Requirement: From the line containing "Click the Step 5 check and cross icon" to the last line of the listing, both included, copy every line exactly and drop the pictures.

╭─ Data supplied

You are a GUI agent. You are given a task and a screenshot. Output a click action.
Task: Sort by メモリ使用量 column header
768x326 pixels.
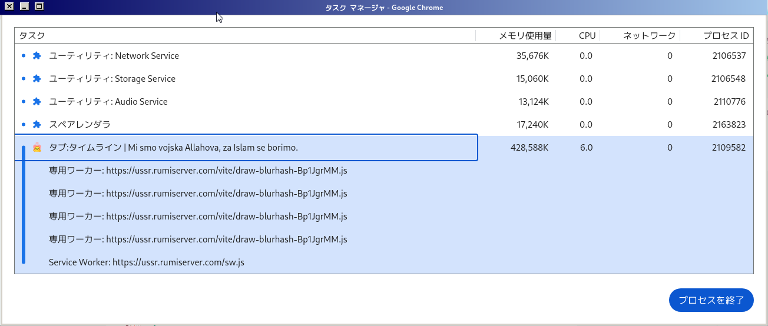pos(525,36)
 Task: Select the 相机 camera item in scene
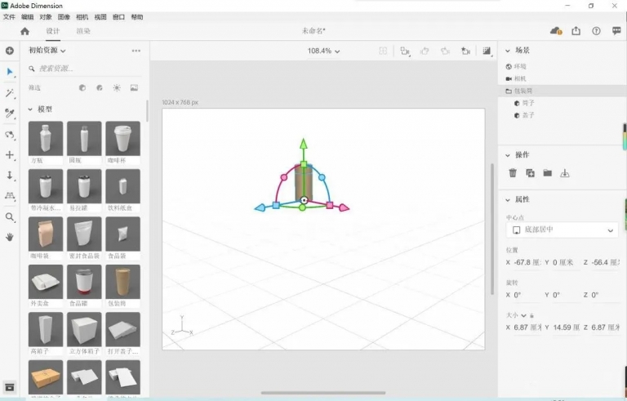pyautogui.click(x=520, y=78)
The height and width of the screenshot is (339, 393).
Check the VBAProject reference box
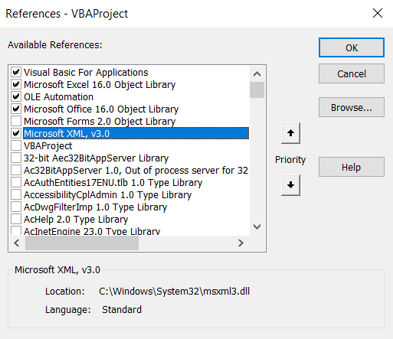point(16,145)
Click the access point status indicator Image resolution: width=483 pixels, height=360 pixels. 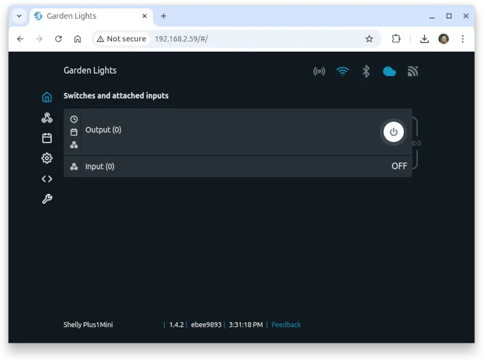click(319, 71)

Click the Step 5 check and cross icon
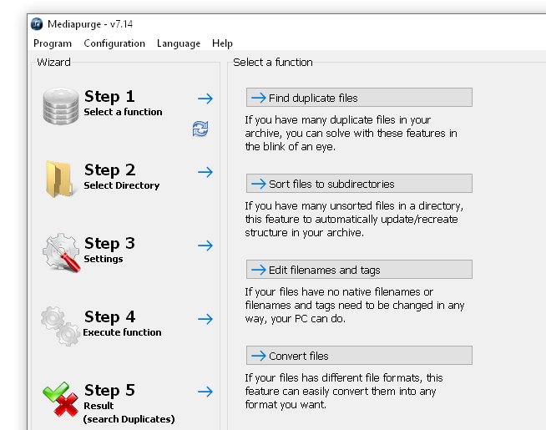(60, 398)
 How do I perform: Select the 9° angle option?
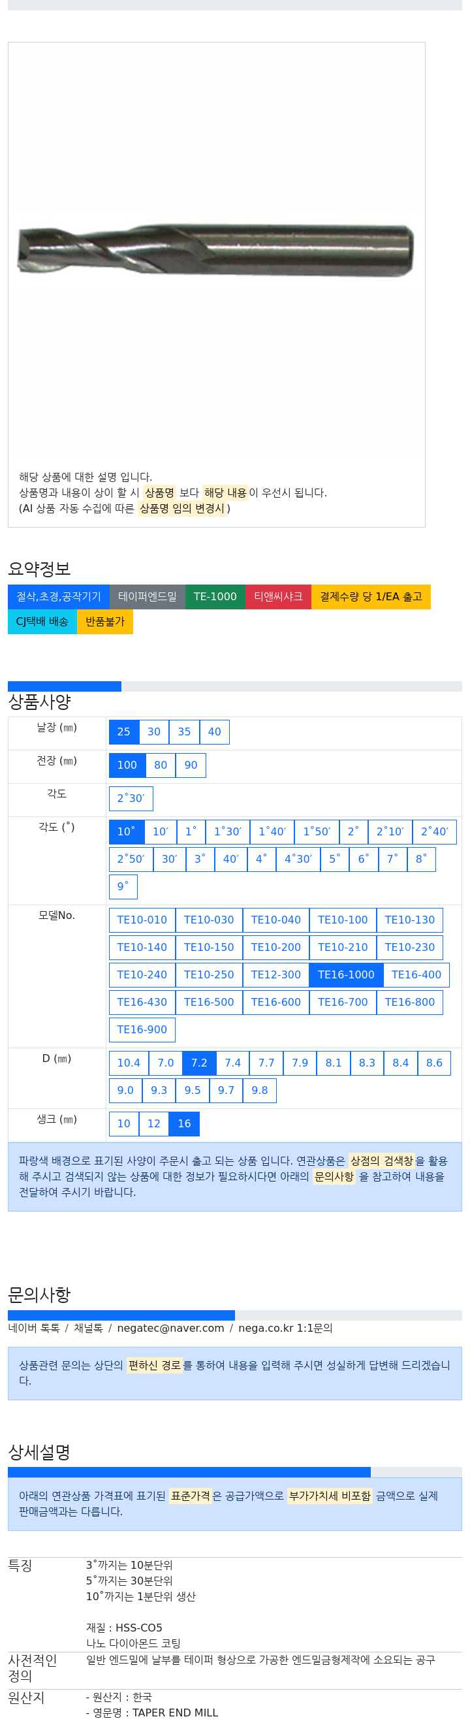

╰─

Answer for this exercise:
Click the Step 5 check and cross icon
(60, 398)
 How do I perform: Select the 9° angle option?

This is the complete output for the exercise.